Not long ago, the Tesla Model S P100D was announced as one of the fastest-accelerating production cars on the planet, taking 2.5sec to reach 62mph.

Five minutes or so passed, and Faraday Future announced that the FF 91 – not yet a production car, but it will be soon, the firm said – undercut the Tesla by 11 hundredths of a second at 2.39sec.

Tesla has now responded, albeit indirectly, by claiming that in a certain spec, the P100D could actually accelerate to 62mph in 2.34sec.

On the surface, it’s petty, but this masks a more serious point; that the de facto single decimal-place system for measuring 0-62mph times is now out of date. Things, literally, are moving so fast that they’re ageing our measurement system.

Many run-of-the-mill supercars now reach 62mph in three seconds or less, and so the difference between 2.9sec and 2.95sec could be the difference between vanquishing rivals’ times, or succumbing to them.

Formula 1 uses three decimal places – and has done for many years. As road cars continually close the performance gap between themselves and the racers we idolise, our system of measurement looks increasingly archaic.
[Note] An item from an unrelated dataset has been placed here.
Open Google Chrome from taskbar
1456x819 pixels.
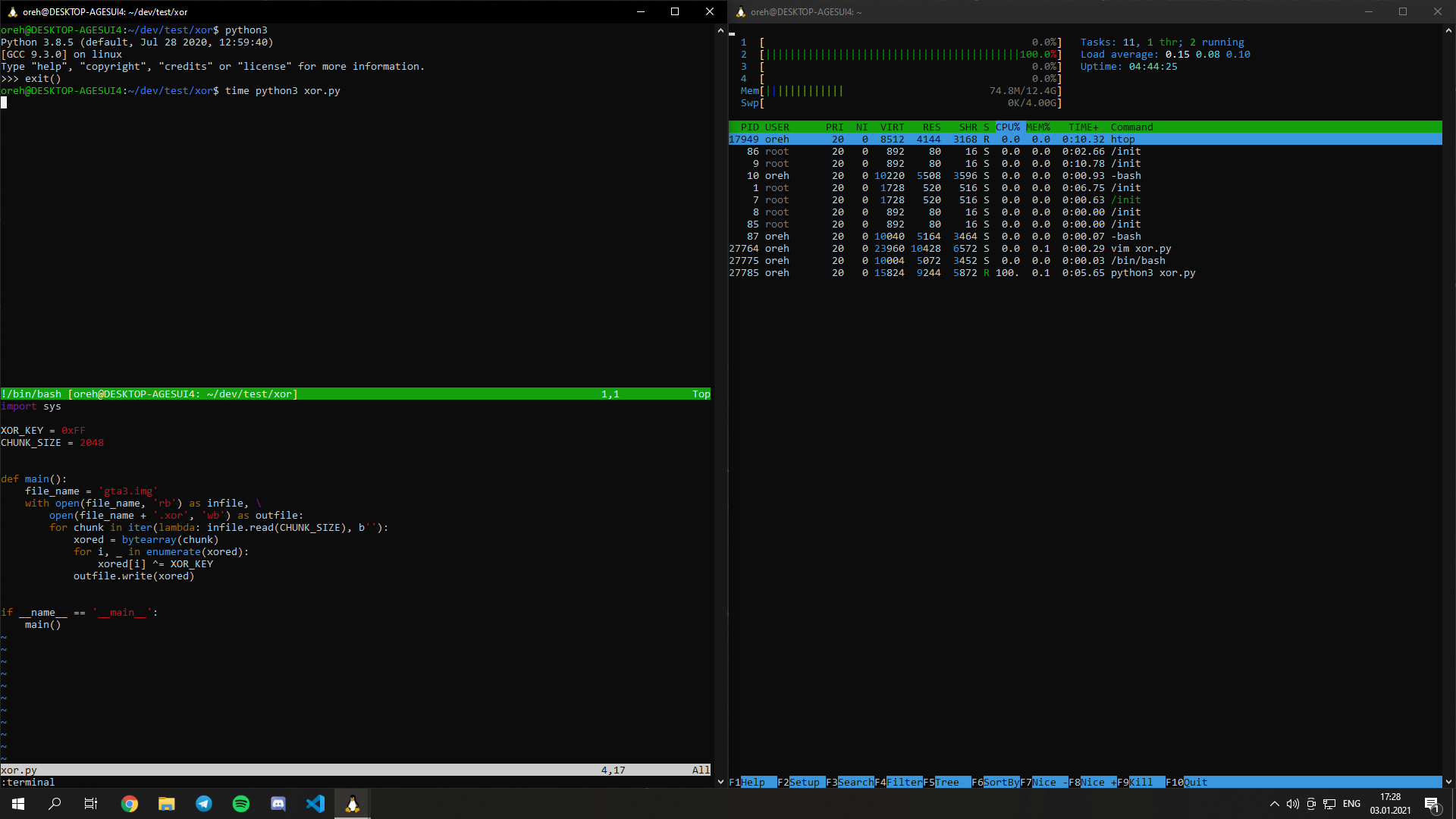coord(130,804)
Cold, hard, impressive and precise statistics are often a key to making someone enjoy a Ferrari without them actually owning one.

Whether you own one or not, performance cars are about celebrating driver enjoyment combined with the pinnacle of engineering prowess, and capturing the truest version of a car's performance is key. 

Electric car companies such as Tesla and Faraday Future are leaving everyone else in the dust; it's high time that other car manufacturers across the industry caught up.